La Somalie franchit une étape institutionnelle majeure. Mercredi, le Parlement a adopté une nouvelle Constitution ouvrant la voie, pour la première fois, à l’élection directe des députés par les citoyens. Un changement historique dans un pays longtemps structuré par un système politique indirect fondé sur les équilibres claniques.
Jusqu’à présent, les parlementaires étaient désignés selon un modèle complexe. Les chefs traditionnels nommaient des délégués. Ces derniers élisaient ensuite les membres des deux chambres. Le président était choisi par le Parlement, et non par le suffrage populaire. La réforme rompt avec cette architecture héritée des compromis post-conflit.
Le Premier ministre, Hamza Abdi Barre, a salué une « victoire historique ». Le président Hassan Sheikh Mohamud, fervent défenseur du texte, estime que cette réforme consolide la démocratie et renforce la légitimité des institutions fédérales.

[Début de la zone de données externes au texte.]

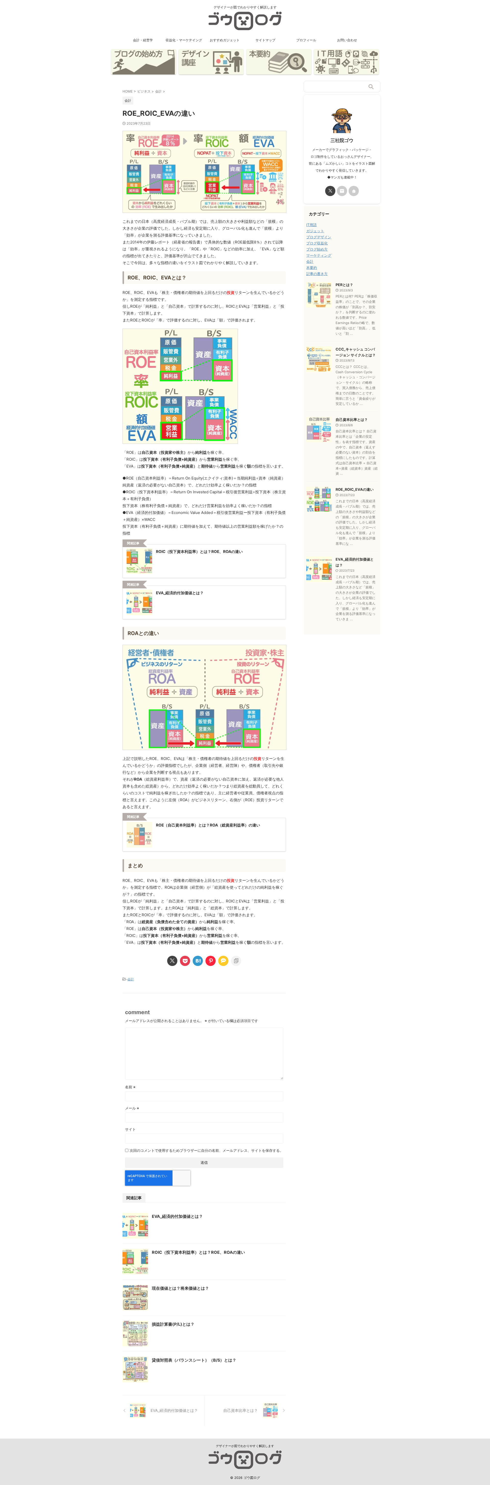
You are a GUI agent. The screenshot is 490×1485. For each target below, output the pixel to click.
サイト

Cependant, l’adoption de la Constitution ne dissipe pas les tensions. Les amendements votés prévoient une prolongation d’un an du mandat présidentiel. Officiellement, il s’agit de permettre la mise en place des nouvelles dispositions électorales. Mais ce report alimente les doutes sur le calendrier initialement annoncé pour juin.
La capacité du pays à organiser un scrutin national au suffrage universel demeure incertaine. La Somalie reste confrontée à l’insurrection du groupe Al-Shabaab, affilié à Al-Qaïda. Actif depuis près de vingt ans, ce mouvement contrôle encore des zones rurales stratégiques et mène régulièrement des attaques, notamment autour de Mogadiscio.

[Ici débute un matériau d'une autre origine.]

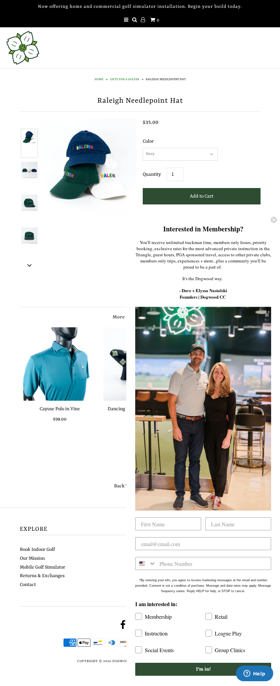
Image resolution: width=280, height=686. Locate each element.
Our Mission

Sur le plan politique, les divergences entre le pouvoir central et certains États fédérés persistent. Les autorités du Puntland et du Jubaland contestent les orientations jugées trop centralisatrices de Mogadiscio. Leurs représentants ont boycotté le vote, dénonçant un processus insuffisamment consensuel.

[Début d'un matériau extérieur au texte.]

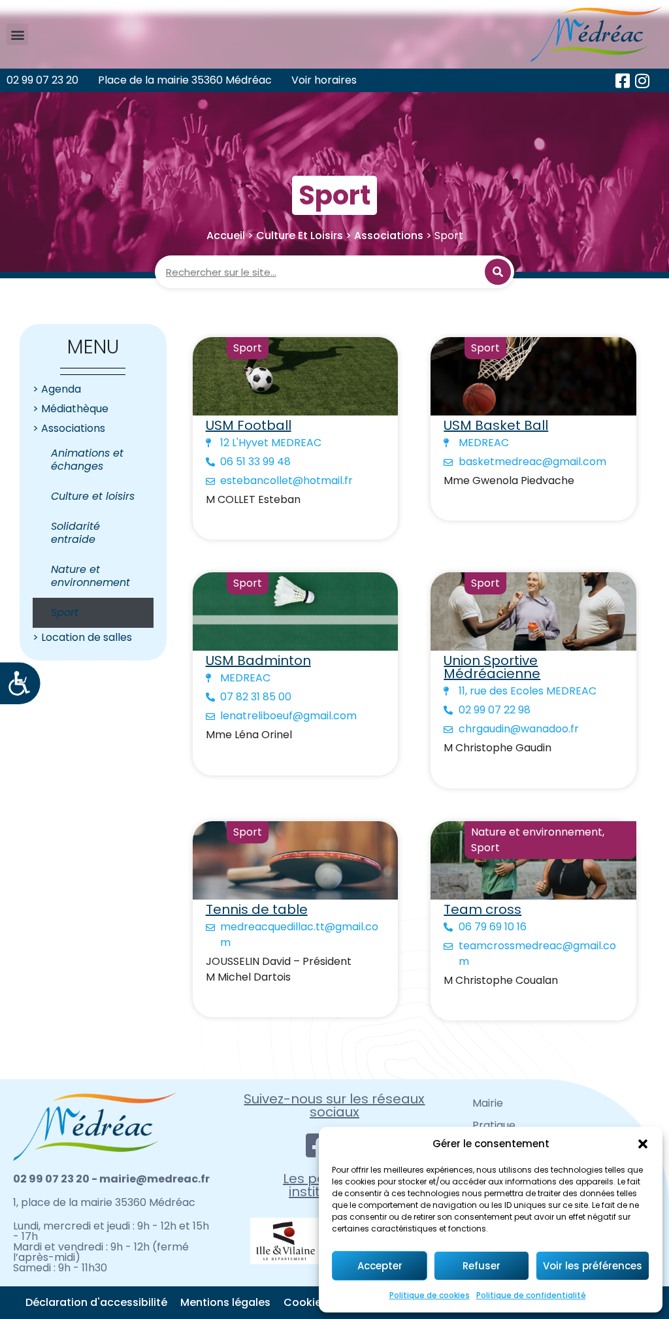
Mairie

À cela s’ajoute la situation particulière du Somaliland, qui s’administre de manière autonome depuis 1991 et ne participe pas aux institutions fédérales.
Ainsi, si la réforme constitutionnelle ouvre la perspective d’un suffrage universel inédit, sa mise en œuvre dépendra de la stabilité sécuritaire et d’un compromis politique durable. La transition vers une démocratie électorale directe s’annonce ambitieuse, mais semée de défis considérables.